05



 日々樹くんが角を曲がる。
 家が近いせいで、この道で一緒になれば家に着くまでずっと私は彼の背後を歩くことになる。なんとなくそれがなんとなく気まずくて、彼の姿が見えなくなる頃合いを見計らって、私は漸く曲がり角を曲がった。

「何してるんですか?」
「ひぇ」
「失礼な声を上げないでくださいよ!」

 なのに、角を曲がれば塀に背を預けた日々樹くんと遭遇してしまった。……待ち伏せしていたということは、私が後ろにいる事には気付いていたのだろうか。声を掛けなかったことに、ほんの少しの罪悪感を抱いたが、時間が戻ったって、あの時の私が彼に声をかけることはないだろうなと思った。

「声くらい掛けてくれたらいいのに、つれないですねぇ」
「む、無理だよ、そんなの」
「そういえば、中学生の頃もこうして私が声掛けてましたよね」
「……そうだったかな」

 そうですよ、と。彼は少し呆れたように返事をする。そう言われてみればそうな気がしてきたけど、なんとなく責められているようだと私は肩を竦めた。

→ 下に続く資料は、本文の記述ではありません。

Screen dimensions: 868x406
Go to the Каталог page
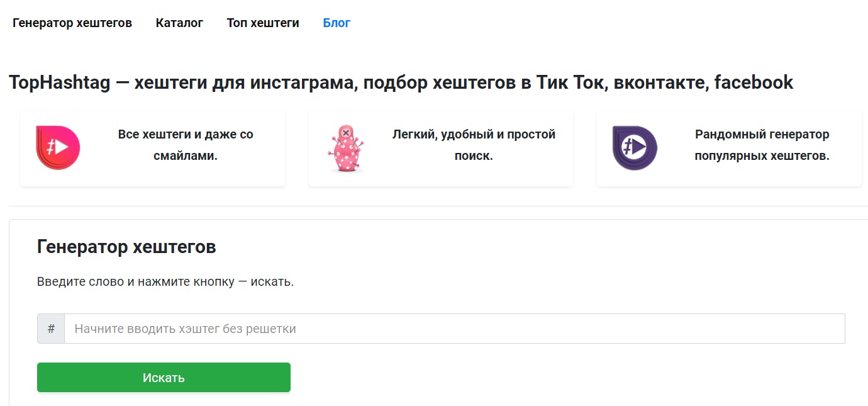[x=179, y=23]
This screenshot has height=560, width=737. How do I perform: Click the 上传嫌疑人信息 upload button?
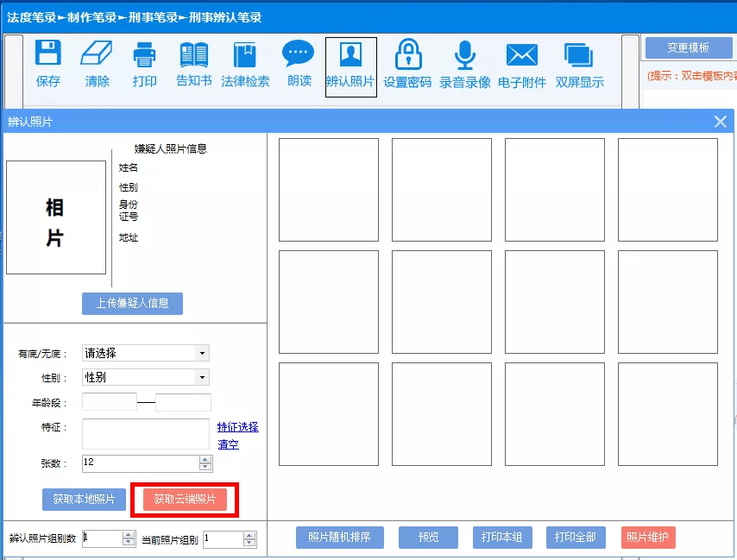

「思えば、いつも日々樹くんが話しかけてくれるのってこの街路樹だったような……どうして?」
「何故って、貴方が昔言ったんじゃないですか。クラスメイトに見られたらいやだから、話すのはこの道だけ、と」
「そ、そんなこと言ったの私?」
「忘れないでくださいよ、私は律儀に今日という日までそれを守ってきたんですからね!」

 そう強く主張されても、昔の話なんてぼんやりと思い出す程度で、やはり私の記憶にはない。にしても、日々樹くんにそんな直球なことを言うなんて、当時の私は随分と強気のようだ。
 過去の自分に関心している私を、彼は若干白けた目で見つめる。

「忘れていたということは、もういいでしょうか」
「……何が?」
「この道以外でも、貴方に話し掛けてもいいですか、と聞いているんですよ」

 その言葉に、思わず足を止めた。
 私が足を止めれば、彼も当たり前のように立ち止まってくれて、そんな些細な仕草が、妙に心を騒つかせた。

「それは、困るかなぁ。」

 私なんか、待たなくていいよ。先に行ってしまってよ。私は、本当はずっとそう言ってしまいたくて、でも言えなくて、ずっともやもやしていた。
 日々樹くんが心を許したような態度で私に話しかけるたびに、心が痛んだ。私は日々樹くんの特別ではなくて、日々樹くんのまわりに溢れる有象無象になりたかったのかもしれない。

「それは、」

 彼が何かを言いかけたが、それは寸前のところで呑み込まれたようだ。ゴクリと息を飲む音が聞こえて、今度は困ったように微笑んだ。

「変なことを言ってすみません、忘れてくださって構いませんよ」

 その笑顔は、忘れられないくらい、ひどく切ないものだった。